TEXTE DU DOCUMENT =>
⁂

La décentralisation territoriale et technique

Afin de permettre davantage de proximité avec les citoyens, les lois du 2 mars 1982, du 7 janvier et du 22 juillet 1983 ont mis en place la décentralisation.

La décentralisation est le transfert par la loi de compétences vers des territoires dénommées collectivités territoriales. Celles-ci sont au nombre de trois : les communes, les départements et les régions. La décentralisation fonctionnelle ou technique a pris un essor important avec la création des territoires de projet comme les établissements publics de coopération intercommunale (EPCI).

Les collectivités sont autonomes pour la mise en œuvre des compétences que la loi leur transfère. Elles disposent d’un budget que les conseils ont voté, en décidant du taux des impôts locaux, comme la taxe d’habitation.

Les régions sont les seules collectivités territoriales créées en 1982, les communes et les départements existaient depuis le 19e siècle.

Les collectivités territoriales sont créées par la loi et s’administrent librement


Selon l’article 72 de la Constitution du 4 octobre 1958, « Les collectivités territoriales de la République sont les communes, les départements, les régions, les collectivités à statut particulier et les collectivités d’outre-mer régies par l’article 74. Toute autre collectivité territoriale est créée par la loi, le cas échéant en lieu et place d’une ou de plusieurs collectivités mentionnées au présent alinéa.

Les collectivités territoriales ont vocation à prendre les décisions pour l’ensemble des compétences qui peuvent le mieux être mises en œuvre à leur échelon.

Dans les conditions prévues par la loi, ces collectivités s’administrent librement par des conseils élus et disposent d’un pouvoir réglementaire pour l’exercice de leurs compétences. »

Le principe de libre administration

Ce principe est posé dans les articles 72 et 34 de la Constitution. La libre administration a une portée normative. L’article 34 range, en effet, dans le domaine de la loi la détermination des principes fondamentaux de la libre administration des collectivités territoriales, de leurs compétences et de leurs ressources. Le législateur exerce pleinement cette compétence.

⁂

DONNÉES FOURNIES =>
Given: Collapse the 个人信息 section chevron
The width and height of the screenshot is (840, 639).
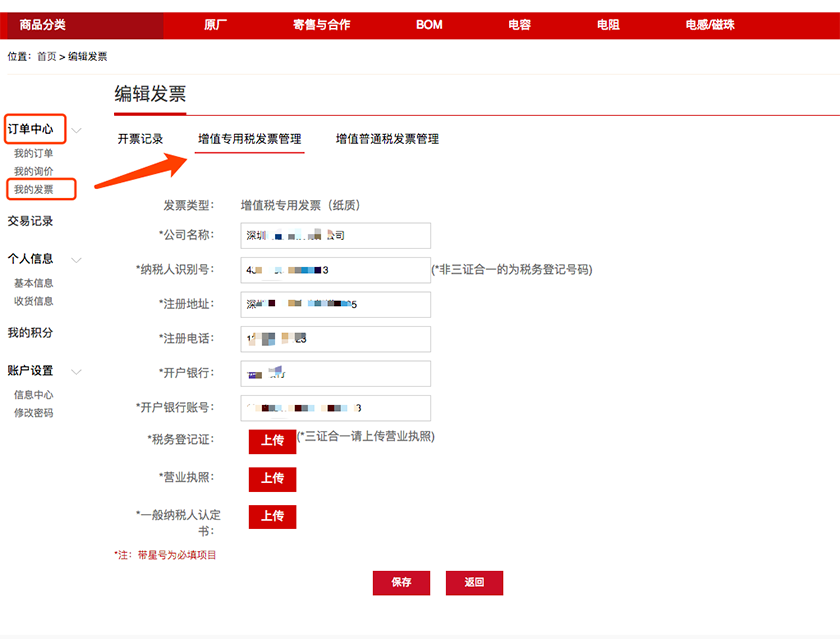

⁂

CONSIGNE DONNÉE A => Reportez fidèlement le passage du texte sur la décentralisation, soit tout ce qui va de « Les collectivités sont » jusqu'à « au présent alinéa. ».
CONSIGNE DONNÉE B => Reprenez le texte sur la décentralisation territoriale et poursuivez sa rédaction après sa dernière phrase.

CORRIGÉ ATTENDU A =>
Les collectivités sont autonomes pour la mise en œuvre des compétences que la loi leur transfère. Elles disposent d’un budget que les conseils ont voté, en décidant du taux des impôts locaux, comme la taxe d’habitation.

Les régions sont les seules collectivités territoriales créées en 1982, les communes et les départements existaient depuis le 19e siècle.

Les collectivités territoriales sont créées par la loi et s’administrent librement


Selon l’article 72 de la Constitution du 4 octobre 1958, « Les collectivités territoriales de la République sont les communes, les départements, les régions, les collectivités à statut particulier et les collectivités d’outre-mer régies par l’article 74. Toute autre collectivité territoriale est créée par la loi, le cas échéant en lieu et place d’une ou de plusieurs collectivités mentionnées au présent alinéa.

CORRIGÉ ATTENDU B =>
La jurisprudence du Conseil constitutionnel a retenu une conception extensive du champ visé par la détermination des principes fondamentaux de la libre administration des collectivités locales. Il en résulte, en outre, que la loi seule peut déterminer le cadre de l’organisation et du fonctionnement des collectivités, de leurs ressources et de leurs compétences.

La loi est, encore, la seule norme susceptible d’instituer à leur bénéfice des garanties procédurales, comme des obligations d’information ou de consultation. Le pouvoir réglementaire ne peut intervenir qu’en complément, pour préciser les modalités d’application ou de mise en œuvre des dispositions arrêtées par le législateur. Le volume de la partie législative du code général des collectivités territoriales (CGCT) en témoigne.

Des autorités élues avec une autonomie budgétaire

Les autorités qui gèrent les collectivités et leurs établissements publics sont des élus locaux ; ils le sont pour 6 ans. Les élus décident librement dans le cadre des compétences que les lois leur ont transférées. Par exemple, les conseillers régionaux décident des politiques de transports urbains et de la formation professionnelle pour les salariés.

L’État contrôle cependant la conformité au droit des délibérations et des arrêtés pris. Par exemple, pour les achats de fournitures effectués, une mise en concurrence est effectuée. Ce contrôle a lieu a posteriori et c’est le préfet du département qui agit.

Les différentes étapes de la décentralisation

La décentralisation a connu plusieurs étapes : Acte 1 en 1982/1983, Acte 2 en 2003/2004 et Acte 3 en 2014/2015.

L’Acte 1 : lois de 1982-1983

Avec la loi du 2 mars 1982 relative aux droits et libertés des communes, des départements et des régions, les régions deviennent des collectivités territoriales et la tutelle administrative des collectivités territoriales est supprimée pour être remplacée par le contrôle de légalité.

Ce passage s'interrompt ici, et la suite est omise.